El estrés térmico es una de las condiciones fisiopatológicas más frecuentes y subestimadas en medicina veterinaria, especialmente en climas cálidos, zonas tropicales o durante olas de calor. Puede afectar tanto a animales de compañía como a animales de producción y de investigación, generando alteraciones clínicas y, muy importante, cambios significativos en los resultados de laboratorio.
Comprender cómo el estrés térmico impacta en el hemograma, la bioquímica y las pruebas de coagulación es clave para evitar interpretaciones erróneas y mejorar la toma de decisiones clínicas.
¿Qué es el estrés térmico?
El estrés térmico ocurre cuando el animal no puede disipar adecuadamente el calor corporal y su temperatura interna se eleva por encima de los valores fisiológicos normales.
Puede producirse por:
- Altas temperaturas ambientales
- Alta humedad
- Falta de ventilación
- Transporte prolongado
- Ejercicio intenso en clima cálido
En especies como perros braquicéfalos, aves, porcinos o camélidos sudamericanos, el riesgo puede ser aún mayor.
Impacto en el laboratorio
Ya sea que envíen sus muestras a un laboratorio o que procesen sus propias muestras en su laboratorio in-house, el calor puede generar alteraciones transitorias que simulan patología:
- Hematología
El hemograma es una de las pruebas más sensibles a cambios fisiológicos inducidos por estrés térmico.
- Hemoconcentración: Esto puede confundirse con policitemia si no se correlaciona clínicamente. La deshidratación secundaria al golpe de calor genera:
- ↑ Hematocrito (HCT)
- ↑ Hemoglobina (HGB)
- ↑ Recuento de eritrocitos (RBC)
- Leucograma de estrés
El aumento de cortisol endógeno puede provocar:
- Neutrofilia
- Linfopenia
- Eosinopenia
- En casos severos puede observarse incluso leucocitosis marcada por inflamación sistémica.
- Plaquetas
- Trombocitopenia por consumo
- Agregación plaquetaria
- Alteraciones asociadas a CID (coagulación intravascular diseminada)

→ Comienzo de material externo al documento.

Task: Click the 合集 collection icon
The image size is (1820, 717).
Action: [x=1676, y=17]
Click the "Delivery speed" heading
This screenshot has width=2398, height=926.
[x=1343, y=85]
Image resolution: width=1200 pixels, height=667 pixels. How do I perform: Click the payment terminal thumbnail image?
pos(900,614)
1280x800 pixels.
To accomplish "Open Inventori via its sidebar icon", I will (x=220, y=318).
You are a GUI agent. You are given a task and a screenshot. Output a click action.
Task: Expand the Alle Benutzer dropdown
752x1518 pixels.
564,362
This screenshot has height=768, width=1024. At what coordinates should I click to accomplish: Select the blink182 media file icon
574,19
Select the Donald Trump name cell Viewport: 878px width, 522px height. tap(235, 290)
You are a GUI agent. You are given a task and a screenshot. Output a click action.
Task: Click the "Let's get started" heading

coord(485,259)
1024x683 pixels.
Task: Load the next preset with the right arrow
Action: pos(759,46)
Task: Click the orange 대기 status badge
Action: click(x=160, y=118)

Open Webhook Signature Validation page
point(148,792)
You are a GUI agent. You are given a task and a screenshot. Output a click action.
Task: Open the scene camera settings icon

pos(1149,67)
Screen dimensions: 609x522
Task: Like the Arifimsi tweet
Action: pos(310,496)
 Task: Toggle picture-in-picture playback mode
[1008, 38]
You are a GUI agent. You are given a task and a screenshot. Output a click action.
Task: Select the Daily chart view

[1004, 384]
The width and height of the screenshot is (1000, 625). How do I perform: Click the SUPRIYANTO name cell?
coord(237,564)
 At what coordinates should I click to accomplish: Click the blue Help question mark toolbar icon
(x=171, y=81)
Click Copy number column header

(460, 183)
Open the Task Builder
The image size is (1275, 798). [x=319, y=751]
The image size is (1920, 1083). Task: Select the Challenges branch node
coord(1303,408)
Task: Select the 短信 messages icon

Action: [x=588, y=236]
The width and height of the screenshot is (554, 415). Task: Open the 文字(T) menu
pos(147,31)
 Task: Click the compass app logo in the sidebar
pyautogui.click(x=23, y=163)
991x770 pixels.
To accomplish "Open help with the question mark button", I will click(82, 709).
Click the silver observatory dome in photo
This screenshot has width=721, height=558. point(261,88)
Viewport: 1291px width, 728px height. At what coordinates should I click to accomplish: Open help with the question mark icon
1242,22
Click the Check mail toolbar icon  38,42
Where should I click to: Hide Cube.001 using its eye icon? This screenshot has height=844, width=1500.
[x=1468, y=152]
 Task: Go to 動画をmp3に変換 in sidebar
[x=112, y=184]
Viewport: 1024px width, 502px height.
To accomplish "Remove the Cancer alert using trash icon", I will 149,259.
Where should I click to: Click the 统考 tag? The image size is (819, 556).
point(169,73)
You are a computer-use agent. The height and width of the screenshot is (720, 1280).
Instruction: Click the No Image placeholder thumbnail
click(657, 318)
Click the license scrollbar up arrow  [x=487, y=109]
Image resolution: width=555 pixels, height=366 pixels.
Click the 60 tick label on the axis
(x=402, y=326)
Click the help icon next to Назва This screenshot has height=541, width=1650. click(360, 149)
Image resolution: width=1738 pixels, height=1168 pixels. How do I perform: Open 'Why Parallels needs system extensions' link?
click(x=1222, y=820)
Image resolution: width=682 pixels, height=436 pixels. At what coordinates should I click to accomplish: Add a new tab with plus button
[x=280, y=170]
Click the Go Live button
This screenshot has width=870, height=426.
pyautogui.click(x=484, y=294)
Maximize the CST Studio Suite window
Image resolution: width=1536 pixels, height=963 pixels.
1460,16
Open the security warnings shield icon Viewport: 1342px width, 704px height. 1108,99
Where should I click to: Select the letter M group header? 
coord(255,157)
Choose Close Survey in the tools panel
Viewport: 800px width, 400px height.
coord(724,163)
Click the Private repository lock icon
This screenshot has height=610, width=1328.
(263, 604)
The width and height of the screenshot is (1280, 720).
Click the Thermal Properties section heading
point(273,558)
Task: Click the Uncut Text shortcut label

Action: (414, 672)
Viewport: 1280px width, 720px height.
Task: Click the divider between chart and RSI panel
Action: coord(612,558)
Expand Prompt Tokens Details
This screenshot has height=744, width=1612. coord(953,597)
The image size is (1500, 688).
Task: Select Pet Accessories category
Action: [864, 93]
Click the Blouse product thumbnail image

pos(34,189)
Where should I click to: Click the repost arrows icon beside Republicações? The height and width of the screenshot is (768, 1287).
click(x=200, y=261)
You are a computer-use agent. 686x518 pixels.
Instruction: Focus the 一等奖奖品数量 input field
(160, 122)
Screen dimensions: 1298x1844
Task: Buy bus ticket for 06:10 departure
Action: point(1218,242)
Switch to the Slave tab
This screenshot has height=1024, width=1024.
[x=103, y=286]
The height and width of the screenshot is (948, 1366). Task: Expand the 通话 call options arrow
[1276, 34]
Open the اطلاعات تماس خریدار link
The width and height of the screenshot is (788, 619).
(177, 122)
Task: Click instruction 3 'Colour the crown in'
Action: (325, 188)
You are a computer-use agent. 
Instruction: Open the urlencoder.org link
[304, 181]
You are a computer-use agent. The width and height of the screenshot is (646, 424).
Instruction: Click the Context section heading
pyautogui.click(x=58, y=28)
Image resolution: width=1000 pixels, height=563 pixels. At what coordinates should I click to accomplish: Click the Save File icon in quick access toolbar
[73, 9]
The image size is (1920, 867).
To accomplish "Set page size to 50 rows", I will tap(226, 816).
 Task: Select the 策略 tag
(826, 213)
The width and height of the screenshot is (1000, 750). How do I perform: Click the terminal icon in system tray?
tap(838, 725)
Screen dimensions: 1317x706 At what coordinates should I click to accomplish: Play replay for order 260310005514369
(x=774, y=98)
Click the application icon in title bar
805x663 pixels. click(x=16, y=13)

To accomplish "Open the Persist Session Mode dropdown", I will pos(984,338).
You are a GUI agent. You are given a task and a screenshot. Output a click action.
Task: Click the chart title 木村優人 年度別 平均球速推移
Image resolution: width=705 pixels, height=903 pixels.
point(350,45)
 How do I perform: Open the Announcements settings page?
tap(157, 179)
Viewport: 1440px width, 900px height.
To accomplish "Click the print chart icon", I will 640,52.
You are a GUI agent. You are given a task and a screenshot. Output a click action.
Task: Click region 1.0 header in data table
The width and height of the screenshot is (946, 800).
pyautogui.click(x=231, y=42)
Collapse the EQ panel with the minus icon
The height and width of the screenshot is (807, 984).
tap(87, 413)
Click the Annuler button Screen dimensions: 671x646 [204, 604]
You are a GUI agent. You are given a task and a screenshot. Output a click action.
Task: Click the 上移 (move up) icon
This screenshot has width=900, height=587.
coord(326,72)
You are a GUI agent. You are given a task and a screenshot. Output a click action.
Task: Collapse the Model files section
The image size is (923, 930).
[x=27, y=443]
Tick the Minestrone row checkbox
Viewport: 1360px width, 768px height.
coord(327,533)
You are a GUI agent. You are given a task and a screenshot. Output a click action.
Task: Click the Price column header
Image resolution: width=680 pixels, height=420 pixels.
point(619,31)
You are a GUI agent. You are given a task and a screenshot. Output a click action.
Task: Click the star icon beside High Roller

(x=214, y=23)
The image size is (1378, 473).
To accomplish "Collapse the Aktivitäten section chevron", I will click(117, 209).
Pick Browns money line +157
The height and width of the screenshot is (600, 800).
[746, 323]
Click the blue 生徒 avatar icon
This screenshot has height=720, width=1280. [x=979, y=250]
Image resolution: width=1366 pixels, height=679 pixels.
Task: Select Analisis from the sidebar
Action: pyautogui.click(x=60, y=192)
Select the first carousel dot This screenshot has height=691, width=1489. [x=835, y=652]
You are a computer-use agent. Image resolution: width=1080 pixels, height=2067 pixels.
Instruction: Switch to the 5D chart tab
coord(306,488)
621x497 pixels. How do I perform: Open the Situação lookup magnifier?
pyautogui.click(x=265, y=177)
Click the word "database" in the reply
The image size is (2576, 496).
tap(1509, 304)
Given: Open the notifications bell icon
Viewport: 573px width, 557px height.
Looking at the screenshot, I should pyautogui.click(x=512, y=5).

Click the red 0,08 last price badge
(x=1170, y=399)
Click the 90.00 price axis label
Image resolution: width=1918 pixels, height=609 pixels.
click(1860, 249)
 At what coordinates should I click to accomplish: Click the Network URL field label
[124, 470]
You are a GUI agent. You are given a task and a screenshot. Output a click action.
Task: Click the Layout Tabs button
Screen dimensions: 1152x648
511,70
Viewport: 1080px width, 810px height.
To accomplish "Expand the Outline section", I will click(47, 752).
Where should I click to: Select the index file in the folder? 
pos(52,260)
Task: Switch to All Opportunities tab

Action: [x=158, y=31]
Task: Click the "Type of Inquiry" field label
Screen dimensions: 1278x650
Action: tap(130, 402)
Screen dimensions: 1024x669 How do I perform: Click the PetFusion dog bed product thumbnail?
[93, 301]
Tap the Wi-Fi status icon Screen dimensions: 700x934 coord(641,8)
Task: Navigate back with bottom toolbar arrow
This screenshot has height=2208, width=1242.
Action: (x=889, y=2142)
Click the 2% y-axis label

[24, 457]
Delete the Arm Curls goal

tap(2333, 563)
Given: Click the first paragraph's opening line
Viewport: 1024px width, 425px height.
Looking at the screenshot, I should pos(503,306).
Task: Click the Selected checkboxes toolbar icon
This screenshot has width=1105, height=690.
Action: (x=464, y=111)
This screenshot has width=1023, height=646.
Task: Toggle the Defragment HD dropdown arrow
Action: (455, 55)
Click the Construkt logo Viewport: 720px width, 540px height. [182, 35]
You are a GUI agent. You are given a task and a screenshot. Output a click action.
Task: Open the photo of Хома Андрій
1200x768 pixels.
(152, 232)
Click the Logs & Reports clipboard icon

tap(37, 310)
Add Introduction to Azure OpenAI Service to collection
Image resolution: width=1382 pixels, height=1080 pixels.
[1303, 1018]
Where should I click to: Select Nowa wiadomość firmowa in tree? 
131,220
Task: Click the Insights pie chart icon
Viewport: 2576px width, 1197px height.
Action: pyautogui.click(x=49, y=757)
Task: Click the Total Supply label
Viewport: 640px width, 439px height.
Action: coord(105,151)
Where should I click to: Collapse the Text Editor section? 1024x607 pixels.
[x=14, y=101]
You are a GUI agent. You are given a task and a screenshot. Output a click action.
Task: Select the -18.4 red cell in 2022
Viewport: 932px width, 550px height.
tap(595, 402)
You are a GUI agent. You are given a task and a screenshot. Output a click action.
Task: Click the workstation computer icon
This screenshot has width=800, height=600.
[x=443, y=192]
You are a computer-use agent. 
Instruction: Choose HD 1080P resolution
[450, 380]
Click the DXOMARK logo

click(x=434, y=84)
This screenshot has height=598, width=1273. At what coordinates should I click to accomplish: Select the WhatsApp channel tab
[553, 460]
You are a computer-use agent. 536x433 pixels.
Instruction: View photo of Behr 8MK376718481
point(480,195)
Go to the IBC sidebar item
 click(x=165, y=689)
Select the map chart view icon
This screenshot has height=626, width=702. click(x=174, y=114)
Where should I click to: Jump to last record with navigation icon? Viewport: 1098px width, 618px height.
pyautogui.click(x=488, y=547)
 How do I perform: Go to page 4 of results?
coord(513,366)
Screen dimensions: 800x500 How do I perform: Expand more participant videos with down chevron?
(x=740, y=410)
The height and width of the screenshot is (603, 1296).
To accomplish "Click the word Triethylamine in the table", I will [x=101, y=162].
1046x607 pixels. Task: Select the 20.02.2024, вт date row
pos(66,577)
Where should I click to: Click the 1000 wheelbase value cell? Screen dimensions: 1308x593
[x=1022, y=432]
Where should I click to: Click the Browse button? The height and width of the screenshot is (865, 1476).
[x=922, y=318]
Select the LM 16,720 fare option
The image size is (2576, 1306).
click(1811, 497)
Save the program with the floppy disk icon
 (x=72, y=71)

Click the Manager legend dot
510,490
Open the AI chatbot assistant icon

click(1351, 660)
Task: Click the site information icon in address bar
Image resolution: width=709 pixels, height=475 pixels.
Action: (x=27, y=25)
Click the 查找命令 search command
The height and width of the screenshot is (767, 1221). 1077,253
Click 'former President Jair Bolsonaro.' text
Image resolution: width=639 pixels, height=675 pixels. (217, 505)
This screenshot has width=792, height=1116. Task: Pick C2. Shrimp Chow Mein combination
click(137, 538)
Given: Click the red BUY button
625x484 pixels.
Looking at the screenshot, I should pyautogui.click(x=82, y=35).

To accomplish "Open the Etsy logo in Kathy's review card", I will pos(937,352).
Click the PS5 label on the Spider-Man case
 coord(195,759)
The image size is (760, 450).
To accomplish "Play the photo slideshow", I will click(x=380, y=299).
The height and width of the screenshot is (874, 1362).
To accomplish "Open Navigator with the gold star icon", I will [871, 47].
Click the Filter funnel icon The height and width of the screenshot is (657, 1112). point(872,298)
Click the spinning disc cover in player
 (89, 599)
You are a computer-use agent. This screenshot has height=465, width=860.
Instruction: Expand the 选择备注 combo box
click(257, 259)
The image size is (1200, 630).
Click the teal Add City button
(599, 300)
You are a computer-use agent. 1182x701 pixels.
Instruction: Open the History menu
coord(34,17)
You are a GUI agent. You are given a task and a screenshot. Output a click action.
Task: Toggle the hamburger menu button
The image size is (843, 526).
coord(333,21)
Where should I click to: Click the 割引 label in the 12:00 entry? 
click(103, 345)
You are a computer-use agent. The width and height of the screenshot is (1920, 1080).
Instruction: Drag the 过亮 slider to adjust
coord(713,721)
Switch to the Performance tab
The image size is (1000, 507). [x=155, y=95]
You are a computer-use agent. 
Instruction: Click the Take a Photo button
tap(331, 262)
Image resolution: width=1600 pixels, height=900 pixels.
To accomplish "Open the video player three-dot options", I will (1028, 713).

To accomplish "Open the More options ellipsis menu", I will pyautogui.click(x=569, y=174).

- Analitos de función renal
- ↑ Urea (BUN)
- ↑ Creatinina
Por hipovolemia y disminución de perfusión renal. - Enzimas musculares
- ↑ CK (creatina quinasa)
- ↑ AST: Debido a daño muscular por hipertermia.
- Función hepática
- ↑ ALT
- ↑ ALP
- ↑ Bilirrubina
- Electrolitos
- Alteraciones en sodio y potasio
- Acidosis metabólica
- ↑ Lactato
- Coagulación intravascular diseminada (CID)
- Prolongación de PT y aPTT
- ↓ Fibrinógeno
- ↑ Productos de degradación de fibrina
Mejorar la fase preanalítica
El estrés térmico no solo afecta al paciente, también puede alterar la muestra:
- Muestras mal refrigeradas → hemólisis
- Retrasos en procesamiento → alteración de glucosa y lactato
- Coágulos en tubos con anticoagulante mal mezclado
Un correcto manejo preanalítico es fundamental para evitar resultados falsamente alterados.
Interpretación clínica: la clave está en el contexto
Ningún parámetro debe interpretarse de forma aislada. Ante sospecha de estrés térmico, es recomendable:
- Correlacionar con temperatura corporal
- Evaluar estado de hidratación
- Repetir pruebas tras estabilización
- Monitorear tendencias más que valores únicos
En clínicas veterinarias y laboratorios que trabajan con analizadores hematológicos y bioquímicos automatizados, el seguimiento seriado es una herramienta poderosa para evaluar evolución y respuesta al tratamiento.
Conclusión
Es importante comprender que muchas de estas alteraciones laboratoriales no necesariamente indican un daño orgánico primario establecido, sino que pueden representar una respuesta fisiológica adaptativa —o una disfunción temprana— frente al estrés térmico.
Por ello, la interpretación adecuada de los resultados debe ir más allá de los valores aislados e integrar siempre el cuadro clínico completo: grado de hidratación, estado de perfusión tisular y presencia de factores de riesgo como braquicefalia, obesidad, edades extremas o enfermedad cardiorrespiratoria previa.
Durante olas de calor, la correlación clínico-diagnóstica y el monitoreo seriado adquieren un papel fundamental. Solo a través del seguimiento evolutivo es posible distinguir entre cambios funcionales potencialmente reversibles y una lesión orgánica verdadera que requiere intervención intensiva.